| Exercise A |
Please list the four developments that the headline of the Trump news article names.
| Exercise B |
Answer these from the Trump news article, one line each:
(i) On what day of the week did the events described take place?
(ii) How many large offshore wind projects did the administration pause?
(iii) On what date is the news being driven, according to the final sentence?
| Exercise C |
Reproduce everything in the Trump news article from "WASHINGTON — A" down to "should watch next.".

| Text section |
********

Trump News Dec. 23, 2025: Student Loan Wage Garnishment Returns as New Epstein Files, Offshore Wind Freeze and Diplomat Recalls Roil Washington

Trump News Dec. 23, 2025: Student Loan Wage Garnishment Returns as New Epstein Files, Offshore Wind Freeze and Diplomat Recalls Roil Washington

WASHINGTON — A busy Tuesday in U.S. politics and policy delivered fresh flashpoints for the Trump administration, from a major shift in federal student-loan collections to a new batch of Jeffrey Epstein-related records that reference President Donald Trump. At the same time, the administration’s aggressive moves on energy and diplomacy — pausing five large offshore wind projects and recalling nearly 30 ambassadors — signaled an end-of-year push to reshape government priorities heading into 2026. [1]

Below is what’s driving the news on December 23, 2025 — and what Americans should watch next.

********

| Data excerpts |
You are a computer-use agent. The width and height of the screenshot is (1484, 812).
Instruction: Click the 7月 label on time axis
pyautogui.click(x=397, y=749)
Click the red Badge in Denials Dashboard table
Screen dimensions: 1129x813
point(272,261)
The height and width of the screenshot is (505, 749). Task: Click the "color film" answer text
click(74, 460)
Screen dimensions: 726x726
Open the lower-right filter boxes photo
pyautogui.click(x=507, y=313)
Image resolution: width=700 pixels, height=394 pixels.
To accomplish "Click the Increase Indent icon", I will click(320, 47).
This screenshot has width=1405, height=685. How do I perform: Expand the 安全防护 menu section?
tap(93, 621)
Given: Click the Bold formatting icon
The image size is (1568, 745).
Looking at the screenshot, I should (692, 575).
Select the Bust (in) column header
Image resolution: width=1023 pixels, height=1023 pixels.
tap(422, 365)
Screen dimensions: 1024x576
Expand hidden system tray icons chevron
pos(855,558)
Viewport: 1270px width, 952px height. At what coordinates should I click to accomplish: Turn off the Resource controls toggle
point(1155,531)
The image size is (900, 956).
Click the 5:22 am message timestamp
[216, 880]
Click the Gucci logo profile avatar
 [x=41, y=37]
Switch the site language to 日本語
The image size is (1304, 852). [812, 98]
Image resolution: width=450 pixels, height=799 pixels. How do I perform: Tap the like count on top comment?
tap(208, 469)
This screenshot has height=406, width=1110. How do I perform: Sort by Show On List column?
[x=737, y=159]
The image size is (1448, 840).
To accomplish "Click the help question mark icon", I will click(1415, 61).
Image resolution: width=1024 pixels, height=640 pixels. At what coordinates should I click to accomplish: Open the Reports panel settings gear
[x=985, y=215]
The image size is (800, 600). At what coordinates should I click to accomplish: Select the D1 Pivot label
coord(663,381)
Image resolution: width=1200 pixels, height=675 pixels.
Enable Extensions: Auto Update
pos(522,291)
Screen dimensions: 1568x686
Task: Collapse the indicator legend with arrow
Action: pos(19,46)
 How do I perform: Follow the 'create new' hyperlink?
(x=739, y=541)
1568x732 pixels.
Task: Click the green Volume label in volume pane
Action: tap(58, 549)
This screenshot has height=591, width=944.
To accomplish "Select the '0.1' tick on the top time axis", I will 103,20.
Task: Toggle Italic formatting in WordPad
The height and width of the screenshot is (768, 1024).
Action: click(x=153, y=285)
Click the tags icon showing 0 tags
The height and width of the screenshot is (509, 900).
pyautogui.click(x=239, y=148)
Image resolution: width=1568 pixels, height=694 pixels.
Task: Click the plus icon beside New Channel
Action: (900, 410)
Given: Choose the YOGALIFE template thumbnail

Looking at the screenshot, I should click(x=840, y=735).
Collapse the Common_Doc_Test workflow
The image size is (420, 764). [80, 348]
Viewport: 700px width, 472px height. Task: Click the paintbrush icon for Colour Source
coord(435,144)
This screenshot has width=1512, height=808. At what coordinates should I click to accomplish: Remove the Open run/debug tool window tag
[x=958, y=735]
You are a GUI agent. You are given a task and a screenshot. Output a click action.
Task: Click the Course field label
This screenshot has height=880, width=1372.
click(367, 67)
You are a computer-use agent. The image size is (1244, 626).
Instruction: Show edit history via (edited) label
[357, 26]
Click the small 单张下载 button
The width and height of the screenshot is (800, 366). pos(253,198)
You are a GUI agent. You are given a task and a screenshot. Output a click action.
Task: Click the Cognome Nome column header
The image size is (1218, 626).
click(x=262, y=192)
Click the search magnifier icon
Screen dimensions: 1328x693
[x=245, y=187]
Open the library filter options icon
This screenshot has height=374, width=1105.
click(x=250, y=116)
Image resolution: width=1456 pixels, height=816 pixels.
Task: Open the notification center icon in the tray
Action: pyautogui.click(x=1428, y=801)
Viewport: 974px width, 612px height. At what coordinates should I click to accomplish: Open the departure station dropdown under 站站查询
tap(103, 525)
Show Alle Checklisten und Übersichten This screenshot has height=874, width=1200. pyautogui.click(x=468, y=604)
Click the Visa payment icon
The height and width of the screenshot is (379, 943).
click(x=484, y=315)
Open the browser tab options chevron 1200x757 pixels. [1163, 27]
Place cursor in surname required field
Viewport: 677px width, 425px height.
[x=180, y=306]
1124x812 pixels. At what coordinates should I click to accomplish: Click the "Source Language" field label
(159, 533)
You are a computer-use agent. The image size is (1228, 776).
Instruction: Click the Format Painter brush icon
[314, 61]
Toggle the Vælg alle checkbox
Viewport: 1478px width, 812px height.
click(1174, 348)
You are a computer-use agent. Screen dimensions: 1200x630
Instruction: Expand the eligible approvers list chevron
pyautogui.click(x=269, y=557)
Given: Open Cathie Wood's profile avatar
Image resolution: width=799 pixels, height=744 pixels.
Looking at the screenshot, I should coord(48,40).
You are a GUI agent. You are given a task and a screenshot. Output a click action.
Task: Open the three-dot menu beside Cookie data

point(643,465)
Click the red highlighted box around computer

********

| Answer section A |
Student loan wage garnishment returns
New Epstein files
Offshore wind freeze
Diplomat recalls

| Answer section B |
(i) Tuesday
(ii) Five
(iii) December 23, 2025

| Answer section C |
WASHINGTON — A busy Tuesday in U.S. politics and policy delivered fresh flashpoints for the Trump administration, from a major shift in federal student-loan collections to a new batch of Jeffrey Epstein-related records that reference President Donald Trump. At the same time, the administration’s aggressive moves on energy and diplomacy — pausing five large offshore wind projects and recalling nearly 30 ambassadors — signaled an end-of-year push to reshape government priorities heading into 2026. [1]

Below is what’s driving the news on December 23, 2025 — and what Americans should watch next.